[RECORDED INFORMATION — start]

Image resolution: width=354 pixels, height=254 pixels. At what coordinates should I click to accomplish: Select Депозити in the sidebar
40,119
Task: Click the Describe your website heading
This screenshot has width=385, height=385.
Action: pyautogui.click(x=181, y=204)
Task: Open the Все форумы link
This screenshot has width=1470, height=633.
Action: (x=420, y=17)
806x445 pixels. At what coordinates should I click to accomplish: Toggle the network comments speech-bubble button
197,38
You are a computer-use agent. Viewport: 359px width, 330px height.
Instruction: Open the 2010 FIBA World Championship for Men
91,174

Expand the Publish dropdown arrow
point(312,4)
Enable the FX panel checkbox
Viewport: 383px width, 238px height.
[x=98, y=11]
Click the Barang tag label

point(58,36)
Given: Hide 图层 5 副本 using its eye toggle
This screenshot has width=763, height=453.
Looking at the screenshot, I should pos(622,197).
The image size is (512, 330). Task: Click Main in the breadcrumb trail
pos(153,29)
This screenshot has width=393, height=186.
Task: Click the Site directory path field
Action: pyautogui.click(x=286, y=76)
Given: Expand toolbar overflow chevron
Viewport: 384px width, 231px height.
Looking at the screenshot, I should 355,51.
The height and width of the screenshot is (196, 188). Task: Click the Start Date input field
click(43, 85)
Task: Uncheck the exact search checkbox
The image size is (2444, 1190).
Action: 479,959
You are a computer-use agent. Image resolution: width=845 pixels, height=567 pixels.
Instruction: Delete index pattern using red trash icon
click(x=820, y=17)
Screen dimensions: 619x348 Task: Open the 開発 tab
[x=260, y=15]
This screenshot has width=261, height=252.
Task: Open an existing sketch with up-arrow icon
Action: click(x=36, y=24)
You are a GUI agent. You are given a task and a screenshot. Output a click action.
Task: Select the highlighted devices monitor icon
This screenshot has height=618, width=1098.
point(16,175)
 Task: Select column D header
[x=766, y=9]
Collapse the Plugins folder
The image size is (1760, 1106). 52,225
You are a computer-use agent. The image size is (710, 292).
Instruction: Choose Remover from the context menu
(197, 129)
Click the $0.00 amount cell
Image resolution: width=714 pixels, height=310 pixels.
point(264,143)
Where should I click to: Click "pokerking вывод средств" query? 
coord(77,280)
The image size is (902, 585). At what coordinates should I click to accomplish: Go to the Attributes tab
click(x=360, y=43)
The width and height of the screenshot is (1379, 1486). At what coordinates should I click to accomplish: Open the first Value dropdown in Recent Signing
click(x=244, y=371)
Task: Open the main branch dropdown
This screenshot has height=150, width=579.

[RECORDED INFORMATION — finish]

> _EXERCISE AIM_
Using the entries above, give again each line from the one containing "Task: Select the" through the last line, exactly and only those.

> _RESPONSE TO THE TASK_
Task: Select the highlighted devices monitor icon
This screenshot has height=618, width=1098.
point(16,175)
 Task: Select column D header
[x=766, y=9]
Collapse the Plugins folder
The image size is (1760, 1106). 52,225
You are a computer-use agent. The image size is (710, 292).
Instruction: Choose Remover from the context menu
(197, 129)
Click the $0.00 amount cell
Image resolution: width=714 pixels, height=310 pixels.
point(264,143)
Where should I click to: Click "pokerking вывод средств" query? 
coord(77,280)
The image size is (902, 585). At what coordinates should I click to accomplish: Go to the Attributes tab
click(x=360, y=43)
The width and height of the screenshot is (1379, 1486). At what coordinates should I click to accomplish: Open the first Value dropdown in Recent Signing
click(x=244, y=371)
Task: Open the main branch dropdown
This screenshot has height=150, width=579.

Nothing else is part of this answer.